What’s the Heart of Your Story?

There are two parts to every story. First, there’s the external action such as car crashes, gunfire, and explosions. Second, there’s internal action that involves emotional change.

Good movies focus on emotional change but disguise it with lots of action. Bad movies ignore emotional change and just emphasize lots of action.

People will watch a bad movie once. However, people will watch a good movie multiple times because they enjoy the emotional experience. How many times have people watched “Star Wars,” “The Matrix,” “Titanic,” or “Brokeback Mountain”? They already know the plot and characters. What they want is to re-experience the emotions the movie gives them.

So before you get involved in telling your story, start at the beginning and ask yourself what’s the heart of your story. In other words, what’s the emotional change of the hero?
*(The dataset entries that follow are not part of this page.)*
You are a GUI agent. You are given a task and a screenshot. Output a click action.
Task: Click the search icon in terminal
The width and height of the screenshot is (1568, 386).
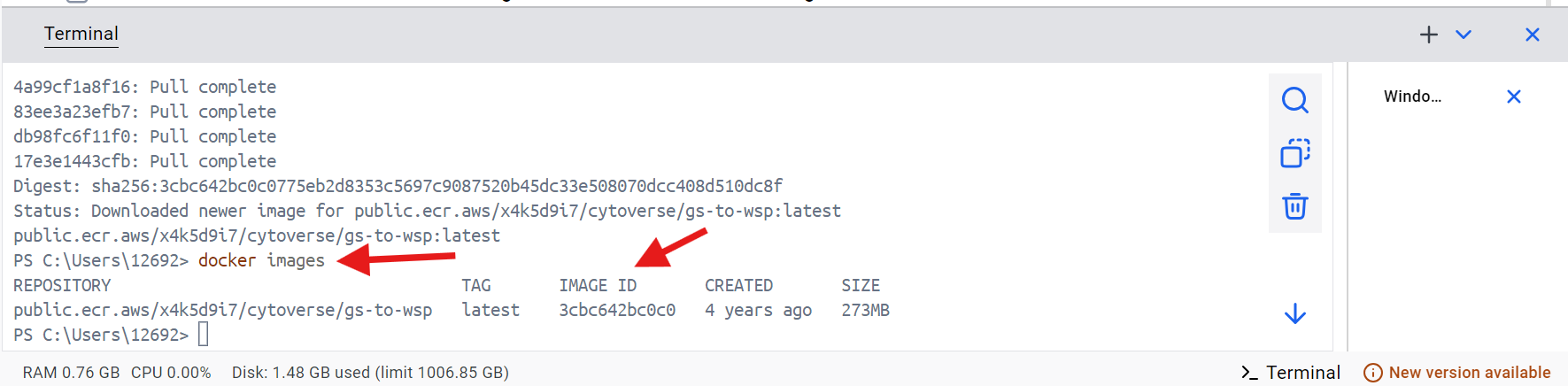tap(1295, 100)
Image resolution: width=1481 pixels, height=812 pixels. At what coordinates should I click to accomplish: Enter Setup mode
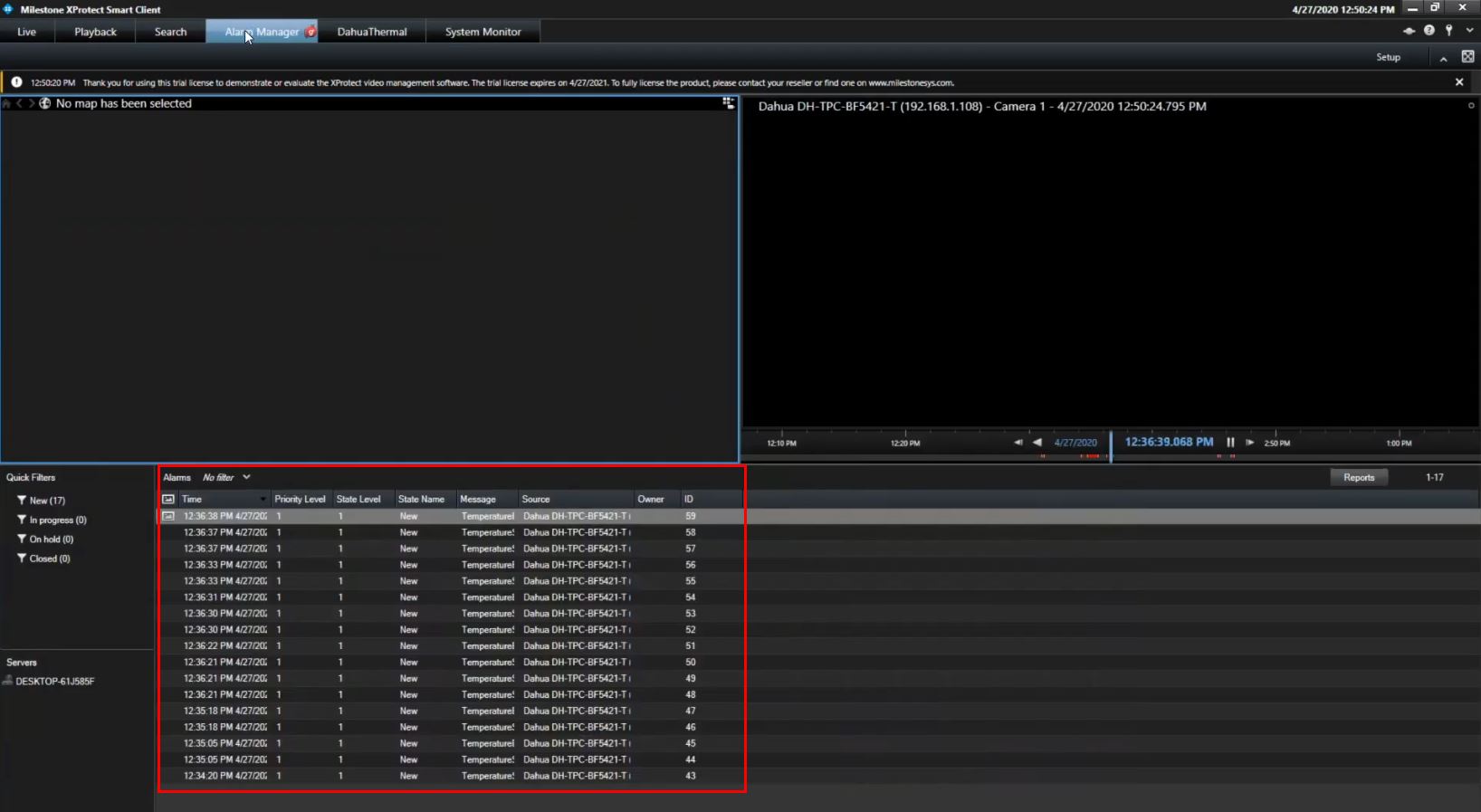pyautogui.click(x=1388, y=57)
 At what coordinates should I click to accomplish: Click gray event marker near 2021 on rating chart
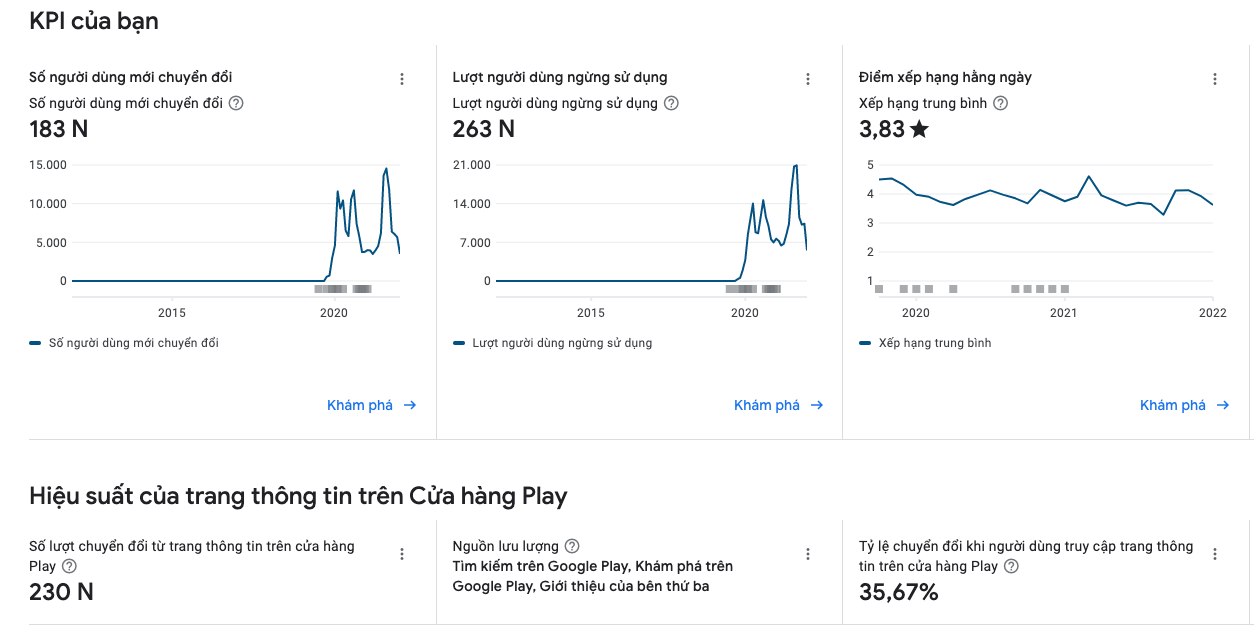1064,289
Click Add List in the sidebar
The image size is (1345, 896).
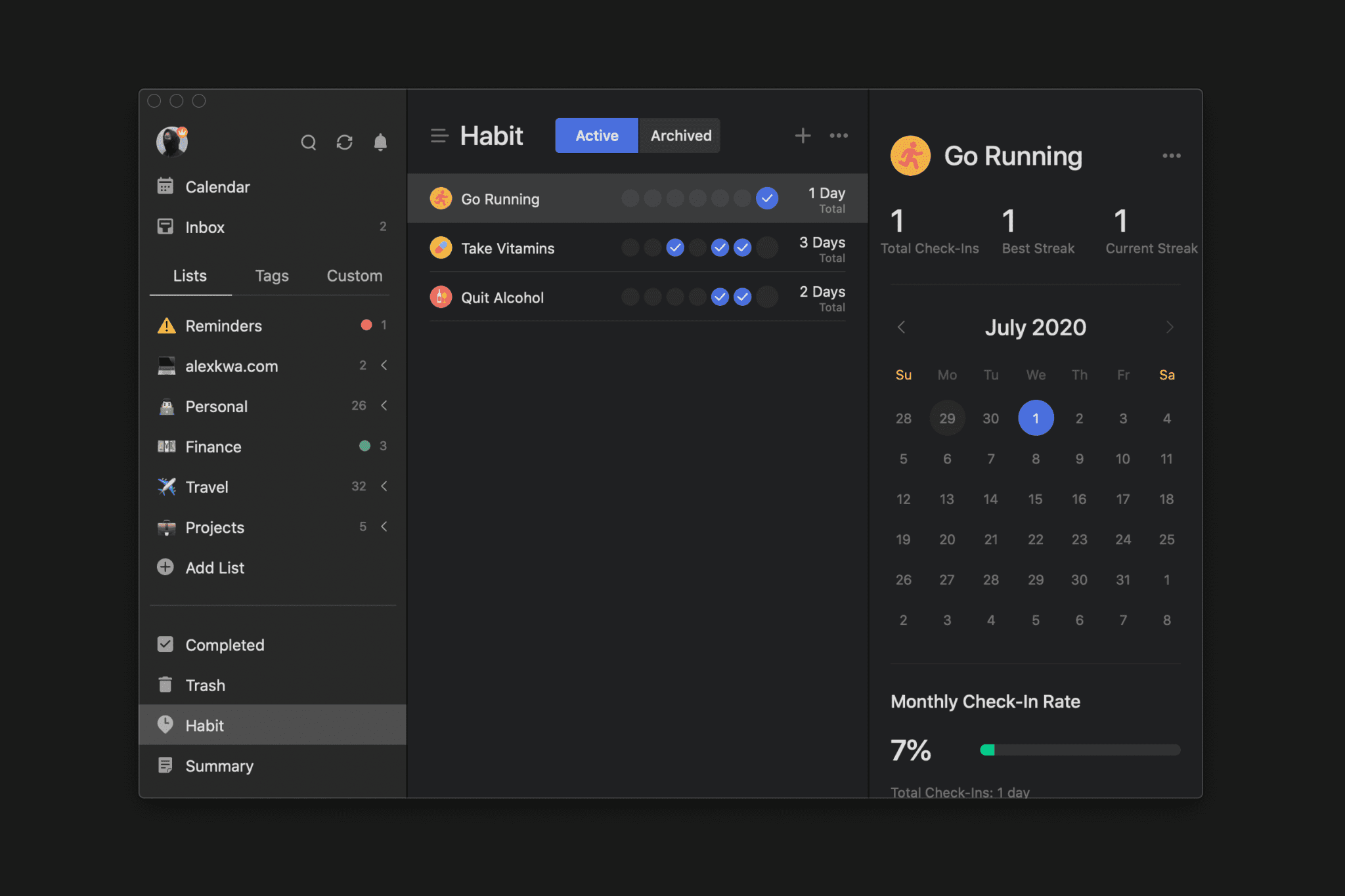pyautogui.click(x=213, y=567)
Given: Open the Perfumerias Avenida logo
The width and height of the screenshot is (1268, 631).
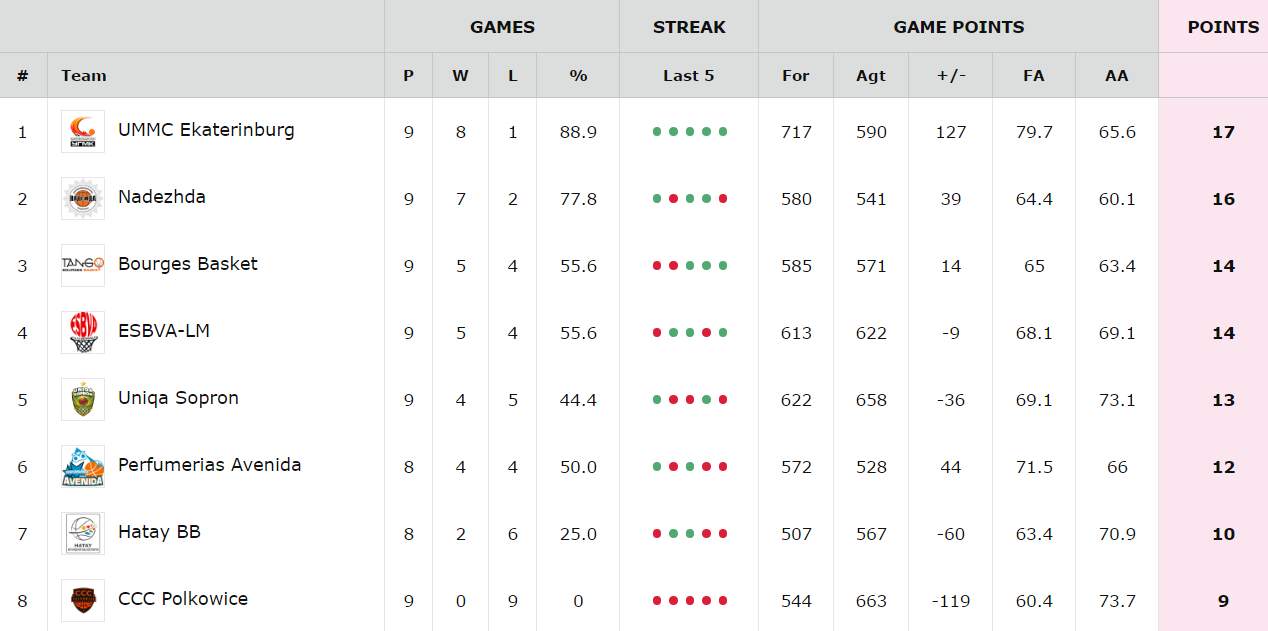Looking at the screenshot, I should pos(83,467).
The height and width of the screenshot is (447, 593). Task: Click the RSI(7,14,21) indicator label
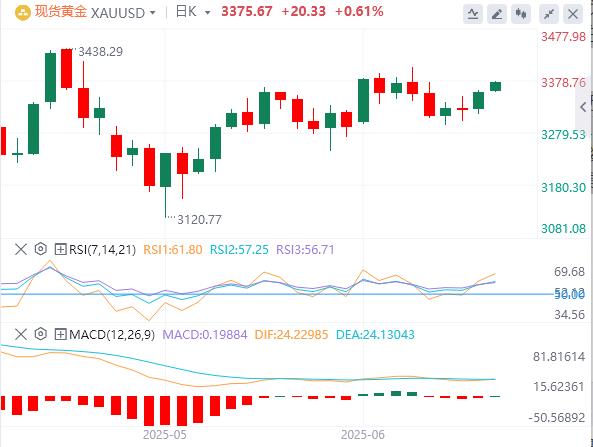(x=102, y=250)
In “Love and Monsters,” the physical action involves a world where mutated animals have become gigantic and taken over the world where human survivors hide in shelters. However, the real heart of the story is about one teenager learning to become a stronger person who actively changes his life by no longer letting others decide his fate for him.

“Die Hard” isn’t about one man fighting terrorists alone, but about one man learning to accept that his own arrogance is the reason why his relationship with his wife is broken. Once he realizes that, he can become a better person and get back with her.

“Titanic” isn’t about a woman trying to survive a sinking ocean liner. It’s really about a woman learning to become strong and take control of her own life.

So what’s the heart of your story? If it’s all action, it’s not a story. Until you can identify the emotional change of your hero, your story will be nothing but action and that’s the recipe for a bad story.

Find that emotional heart of your hero that forces him or her to change, and that’s the real key to your story that will elevate your screenplay from just being about action to being about emotions that people will want to experience over and over again.